Check run infrastructure impaired
Incident Report for Checkly
Postmortem

On May 1st, 11:15 pm UTC a buildup in memory usage in our check scheduling service started. It was caused by a user creating an extremely high number of client certificates for their checks. Over time, this caused the scheduler instances to crash until almost no checks could be scheduled from ~11 pm - 1 am UTC.

After an initial investigation, the on-call engineer decided to declare an incident and scale up the scheduling service to handle the high memory consumption.

This partially restored service, but was not enough for full recovery. Memory usage was increasing very quickly and still causing crashes which caused some check runs to get lost. Check scheduling was still significantly impaired.

After investigating using logs, metrics, and events stored in our data lake, we were able to identify an account with an extremely high number of client certificates. The check scheduling service executed a database query through an implicit model dependency for every check run job, which loaded all certificates into memory, leading to high memory consumption.

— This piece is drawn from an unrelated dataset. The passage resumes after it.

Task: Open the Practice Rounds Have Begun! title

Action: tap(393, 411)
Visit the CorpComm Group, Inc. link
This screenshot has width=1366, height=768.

The incident was fully resolved when we enforced a hard limit of 10 certificates per account. The limit brought back the scheduling service' memory consumption to regular levels. After fixing the memory issues, we manually scaled up the platform to handle the build-up of queued check runs, and within ~30 minutes, the service returned to normal around 5:30 am UTC.

How we move forward:

  1. We have limited the amount of certificates users can create to 10 and the size to be max 50kb. Thereby preventing the same issue from happening a second time.
  2. We are adding tooling to investigate the heap usage of our NodeJS services so we can debug memory problems much faster if scaling up does not resolve them. Our current methods have proven insufficient under pressure in an incident situation.
  3. We are currently reviewing all APIs to make sure we have proper limits in place for other entities as well.
Posted May 03, 2024 - 17:43 UTC

Resolved
Check runs that were successfully scheduled have been backfilled. This incident has been resolved.
Posted May 02, 2024 - 05:42 UTC
Update
We are continuing to monitor for any further issues.
Posted May 02, 2024 - 05:28 UTC
Monitoring
We rolled out another fix and all metrics return back to normal. Checks are processing fine again, Check results rolling in
Posted May 02, 2024 - 04:41 UTC
Identified
We are still seeing some related errors and checks are not processing as expected. we moved back to "partial outage".
Posted May 02, 2024 - 04:00 UTC
Update
Checks get processed since ~1:11 UTC but it will take some time for results to show up
Posted May 02, 2024 - 02:41 UTC
Update
While catching up after the outage, we see some higher than usual scheduling delays in us-west-2, eu-south-1, ap-southeast-2 and me-south-1.
Posted May 02, 2024 - 01:36 UTC
Monitoring
A fix has been implemented and we are monitoring our infra working through the backlog of checks.
Posted May 02, 2024 - 01:14 UTC
Identified
The failing service has been identified and we are looking into a fix.
Posted May 02, 2024 - 01:08 UTC
Investigating
We are currently investigating this issue.
Posted May 02, 2024 - 00:51 UTC
This incident affected: Browser check runtime and API Check Runtime.